Mining activities are expected to bounce back in Obuasi following AngloGold Ashanti’s (AGA) acquisition of a new concession at Sansu. A feasibility study conducted by the company showed that the new site was endowed with an estimated five million ounces of gold reserves and about 33 million resources.
According to the company, the site had the potential of producing more gold than the old site where it had operated for more than 120 years.
The Operations Manager of AGA, Mr Fred Nsarko, told the Daily Graphic in Obuasi that full-scale production was expected to take off this year.
He was speaking in an interview on the sidelines of a public hearing on the proposed Obuasi mines redevelopment and tailings, and water infrastructure projects.
The hearing was at the instance of the Environmental Protection Agency (EPA) to solicit views from the residents of Obuasi.
This was to ensure that all concerns were addressed in the final document of the operations of the new mines to enhance cooperation.
Among the issues raised at the forum were the disposal of chemicals from the mines to avoid pollution of water bodies and improve local participation.
Operations at the AGA Obuasi old mine took a nosedive leading to the retrenchment of a number of employees about three years ago.
Mr Nsarko said some of the resources at the new mine site had the potential of being converted into reserves to increase output.
To avoid an acrimonious relationship with the community, he said, the mines, in consultation with the various chiefs and opinion leaders in its catchment areas, had selected and trained a number of artisans to position them for a possible recruitment into the new mine.
Prior to this, Mr Nsarko said, AGA had a dialogue with a range of stakeholders in Ghana with the view to addressing the long-running underperformance of the Obuasi mine in Ghana.
Last year, AngloGold Ashanti submitted its Amended Programme for Mining Operations (APMO) to the Government of Ghana and key regulators for review.
The APMO provided details of the technical, environmental, financial and social aspects of the envisaged transition of the mine.
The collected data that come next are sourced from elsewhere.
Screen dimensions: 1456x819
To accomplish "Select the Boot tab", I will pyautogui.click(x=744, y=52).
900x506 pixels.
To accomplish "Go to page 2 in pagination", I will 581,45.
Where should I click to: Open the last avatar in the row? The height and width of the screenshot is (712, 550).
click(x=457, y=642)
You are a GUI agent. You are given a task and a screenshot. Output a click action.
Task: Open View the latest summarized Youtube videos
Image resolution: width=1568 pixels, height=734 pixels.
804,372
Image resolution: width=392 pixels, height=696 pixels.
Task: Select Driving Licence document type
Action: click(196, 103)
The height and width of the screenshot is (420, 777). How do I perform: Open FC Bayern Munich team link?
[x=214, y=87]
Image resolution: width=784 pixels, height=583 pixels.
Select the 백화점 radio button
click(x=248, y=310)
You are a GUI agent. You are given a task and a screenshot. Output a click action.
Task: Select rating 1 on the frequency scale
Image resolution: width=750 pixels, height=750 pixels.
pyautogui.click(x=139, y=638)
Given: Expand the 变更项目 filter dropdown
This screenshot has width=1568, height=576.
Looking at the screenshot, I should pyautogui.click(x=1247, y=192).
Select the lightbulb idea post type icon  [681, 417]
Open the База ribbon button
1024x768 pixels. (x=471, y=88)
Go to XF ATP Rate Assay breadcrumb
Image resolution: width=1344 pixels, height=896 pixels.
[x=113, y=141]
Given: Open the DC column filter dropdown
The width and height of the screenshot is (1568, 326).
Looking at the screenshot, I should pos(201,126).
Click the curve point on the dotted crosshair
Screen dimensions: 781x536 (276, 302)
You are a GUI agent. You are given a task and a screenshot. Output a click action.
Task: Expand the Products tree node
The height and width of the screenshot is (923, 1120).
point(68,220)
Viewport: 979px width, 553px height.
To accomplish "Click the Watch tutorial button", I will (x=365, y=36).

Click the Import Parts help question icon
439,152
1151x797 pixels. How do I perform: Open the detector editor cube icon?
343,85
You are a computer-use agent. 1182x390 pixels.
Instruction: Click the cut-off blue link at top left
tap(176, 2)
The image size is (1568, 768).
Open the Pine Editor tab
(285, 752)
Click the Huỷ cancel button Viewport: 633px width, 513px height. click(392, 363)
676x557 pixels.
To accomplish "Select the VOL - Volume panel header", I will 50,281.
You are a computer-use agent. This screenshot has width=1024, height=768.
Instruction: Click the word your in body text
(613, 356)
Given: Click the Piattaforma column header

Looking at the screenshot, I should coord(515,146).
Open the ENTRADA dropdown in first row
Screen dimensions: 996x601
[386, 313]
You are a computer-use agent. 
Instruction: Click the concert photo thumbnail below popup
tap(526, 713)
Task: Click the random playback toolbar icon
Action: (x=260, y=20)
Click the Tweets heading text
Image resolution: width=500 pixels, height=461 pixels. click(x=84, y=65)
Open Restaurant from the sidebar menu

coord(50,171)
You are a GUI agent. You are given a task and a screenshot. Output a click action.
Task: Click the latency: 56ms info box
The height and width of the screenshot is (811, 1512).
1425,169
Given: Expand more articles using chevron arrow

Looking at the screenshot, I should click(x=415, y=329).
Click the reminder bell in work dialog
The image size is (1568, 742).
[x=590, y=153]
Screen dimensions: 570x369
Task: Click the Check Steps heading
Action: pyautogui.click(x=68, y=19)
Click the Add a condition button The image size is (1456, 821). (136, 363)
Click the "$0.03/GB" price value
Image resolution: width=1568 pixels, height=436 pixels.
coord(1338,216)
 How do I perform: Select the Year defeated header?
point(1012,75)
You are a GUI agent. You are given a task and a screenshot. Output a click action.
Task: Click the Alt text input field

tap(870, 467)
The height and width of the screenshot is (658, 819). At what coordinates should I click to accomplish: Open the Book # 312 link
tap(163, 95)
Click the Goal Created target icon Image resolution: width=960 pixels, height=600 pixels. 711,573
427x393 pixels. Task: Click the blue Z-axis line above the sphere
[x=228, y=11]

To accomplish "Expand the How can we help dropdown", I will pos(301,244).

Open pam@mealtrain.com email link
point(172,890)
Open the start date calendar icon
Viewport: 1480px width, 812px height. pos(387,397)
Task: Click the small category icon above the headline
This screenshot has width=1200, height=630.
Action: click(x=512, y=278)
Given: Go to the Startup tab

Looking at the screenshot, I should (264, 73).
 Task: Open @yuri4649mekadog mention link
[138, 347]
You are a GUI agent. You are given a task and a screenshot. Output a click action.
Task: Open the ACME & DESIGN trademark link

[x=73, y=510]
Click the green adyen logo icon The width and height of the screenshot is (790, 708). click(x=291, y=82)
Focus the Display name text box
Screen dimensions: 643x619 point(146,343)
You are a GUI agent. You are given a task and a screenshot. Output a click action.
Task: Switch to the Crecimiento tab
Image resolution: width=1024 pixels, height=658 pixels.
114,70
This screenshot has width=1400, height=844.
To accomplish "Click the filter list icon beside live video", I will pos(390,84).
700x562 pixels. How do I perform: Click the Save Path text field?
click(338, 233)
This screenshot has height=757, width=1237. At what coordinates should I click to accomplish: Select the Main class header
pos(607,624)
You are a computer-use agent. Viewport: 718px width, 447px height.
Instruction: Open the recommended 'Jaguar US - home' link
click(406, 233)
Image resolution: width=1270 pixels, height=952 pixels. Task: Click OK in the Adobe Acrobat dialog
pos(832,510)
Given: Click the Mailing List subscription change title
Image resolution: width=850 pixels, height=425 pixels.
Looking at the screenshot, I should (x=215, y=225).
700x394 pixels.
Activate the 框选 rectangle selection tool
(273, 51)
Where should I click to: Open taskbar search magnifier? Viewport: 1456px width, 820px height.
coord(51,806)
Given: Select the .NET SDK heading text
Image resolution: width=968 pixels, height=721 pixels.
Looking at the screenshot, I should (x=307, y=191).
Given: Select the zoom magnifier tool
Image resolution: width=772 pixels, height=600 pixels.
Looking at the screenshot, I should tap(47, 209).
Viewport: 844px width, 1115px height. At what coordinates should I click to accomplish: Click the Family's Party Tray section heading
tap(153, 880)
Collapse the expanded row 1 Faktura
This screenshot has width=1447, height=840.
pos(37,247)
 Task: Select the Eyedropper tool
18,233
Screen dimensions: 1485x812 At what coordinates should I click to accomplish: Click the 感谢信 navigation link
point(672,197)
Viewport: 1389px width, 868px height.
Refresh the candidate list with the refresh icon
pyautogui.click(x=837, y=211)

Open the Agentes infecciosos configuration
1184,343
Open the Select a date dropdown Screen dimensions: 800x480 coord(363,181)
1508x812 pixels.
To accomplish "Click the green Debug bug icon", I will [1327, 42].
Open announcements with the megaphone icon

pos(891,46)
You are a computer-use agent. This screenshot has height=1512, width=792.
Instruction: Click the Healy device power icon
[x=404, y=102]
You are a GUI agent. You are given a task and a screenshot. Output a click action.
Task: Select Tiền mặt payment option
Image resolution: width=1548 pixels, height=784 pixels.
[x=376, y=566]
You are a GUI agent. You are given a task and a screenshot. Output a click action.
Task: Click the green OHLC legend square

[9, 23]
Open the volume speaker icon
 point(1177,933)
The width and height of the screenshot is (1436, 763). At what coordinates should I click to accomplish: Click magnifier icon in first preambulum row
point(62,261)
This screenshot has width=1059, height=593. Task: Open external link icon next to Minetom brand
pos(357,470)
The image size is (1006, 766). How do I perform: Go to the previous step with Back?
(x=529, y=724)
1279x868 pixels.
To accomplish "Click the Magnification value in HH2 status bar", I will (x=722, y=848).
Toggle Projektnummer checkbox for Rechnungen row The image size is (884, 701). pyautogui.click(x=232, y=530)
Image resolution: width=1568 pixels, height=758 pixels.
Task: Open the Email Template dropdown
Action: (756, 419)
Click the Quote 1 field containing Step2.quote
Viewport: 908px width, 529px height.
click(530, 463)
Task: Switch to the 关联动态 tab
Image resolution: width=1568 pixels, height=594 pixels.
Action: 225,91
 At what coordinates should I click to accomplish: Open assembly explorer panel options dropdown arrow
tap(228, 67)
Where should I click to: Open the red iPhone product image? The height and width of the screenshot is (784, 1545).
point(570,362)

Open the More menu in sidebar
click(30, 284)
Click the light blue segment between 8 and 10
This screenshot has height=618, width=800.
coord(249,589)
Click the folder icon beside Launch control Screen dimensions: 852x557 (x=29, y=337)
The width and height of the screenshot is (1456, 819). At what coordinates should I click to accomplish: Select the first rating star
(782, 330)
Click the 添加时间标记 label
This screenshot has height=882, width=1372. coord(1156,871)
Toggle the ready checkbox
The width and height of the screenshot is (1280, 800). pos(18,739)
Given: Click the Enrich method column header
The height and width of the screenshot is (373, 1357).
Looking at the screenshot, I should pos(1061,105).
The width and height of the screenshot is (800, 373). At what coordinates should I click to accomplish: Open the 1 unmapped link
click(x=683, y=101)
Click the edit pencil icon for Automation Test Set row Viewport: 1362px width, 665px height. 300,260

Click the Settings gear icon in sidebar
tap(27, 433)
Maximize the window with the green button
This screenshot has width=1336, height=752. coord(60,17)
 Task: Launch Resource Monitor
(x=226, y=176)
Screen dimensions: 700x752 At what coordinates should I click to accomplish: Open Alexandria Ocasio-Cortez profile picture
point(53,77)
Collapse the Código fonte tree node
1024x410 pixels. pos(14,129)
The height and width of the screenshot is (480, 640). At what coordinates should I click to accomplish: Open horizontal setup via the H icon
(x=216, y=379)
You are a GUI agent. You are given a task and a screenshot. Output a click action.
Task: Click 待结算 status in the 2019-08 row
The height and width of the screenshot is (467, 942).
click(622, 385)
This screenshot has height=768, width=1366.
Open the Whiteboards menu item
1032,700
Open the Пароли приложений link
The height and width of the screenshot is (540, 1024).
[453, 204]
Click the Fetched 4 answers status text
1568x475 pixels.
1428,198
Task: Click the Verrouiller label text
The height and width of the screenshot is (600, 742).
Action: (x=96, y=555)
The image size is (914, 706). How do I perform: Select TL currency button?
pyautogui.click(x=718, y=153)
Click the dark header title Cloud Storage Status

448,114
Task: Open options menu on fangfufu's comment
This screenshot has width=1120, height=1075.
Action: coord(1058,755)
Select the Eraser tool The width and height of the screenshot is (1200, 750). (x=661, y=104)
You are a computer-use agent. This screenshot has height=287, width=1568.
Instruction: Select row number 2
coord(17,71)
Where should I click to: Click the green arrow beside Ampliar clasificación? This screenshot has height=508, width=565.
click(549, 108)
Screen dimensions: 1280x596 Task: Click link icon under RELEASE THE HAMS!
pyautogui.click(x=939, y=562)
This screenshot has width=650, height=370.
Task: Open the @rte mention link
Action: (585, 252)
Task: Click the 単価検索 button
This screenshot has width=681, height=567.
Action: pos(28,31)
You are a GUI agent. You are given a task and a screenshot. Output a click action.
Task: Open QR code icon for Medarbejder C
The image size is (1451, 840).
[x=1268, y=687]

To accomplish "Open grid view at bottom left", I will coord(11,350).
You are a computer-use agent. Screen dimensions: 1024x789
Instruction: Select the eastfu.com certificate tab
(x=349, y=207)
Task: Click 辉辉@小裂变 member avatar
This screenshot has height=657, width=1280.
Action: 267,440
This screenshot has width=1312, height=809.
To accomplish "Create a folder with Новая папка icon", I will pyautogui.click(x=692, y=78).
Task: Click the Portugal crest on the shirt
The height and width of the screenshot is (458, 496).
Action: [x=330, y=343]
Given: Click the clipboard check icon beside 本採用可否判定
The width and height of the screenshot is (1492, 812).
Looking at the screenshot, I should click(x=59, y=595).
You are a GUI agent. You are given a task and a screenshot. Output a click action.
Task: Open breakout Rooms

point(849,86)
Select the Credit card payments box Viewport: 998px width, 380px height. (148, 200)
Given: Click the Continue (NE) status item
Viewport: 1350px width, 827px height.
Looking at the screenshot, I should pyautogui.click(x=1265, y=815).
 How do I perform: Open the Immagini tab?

The Managing Director of AGA, Mr Eric Asubonteng, announced that the mines was close to concluding talks with the Kwame Nkrumah University of Science and Technology (KNUST) to convert facilities at its old mining site into a technical university.
He was hopeful that the university would be the hub of the training of manpower in the mining sector to provide an unending qualified stock to feed the industry.
Mr Asubonteng said the idea was also to give back to the Obuasi communities by giving them their first-ever university and reduce the cost of travelling outside the towns to seek higher learning.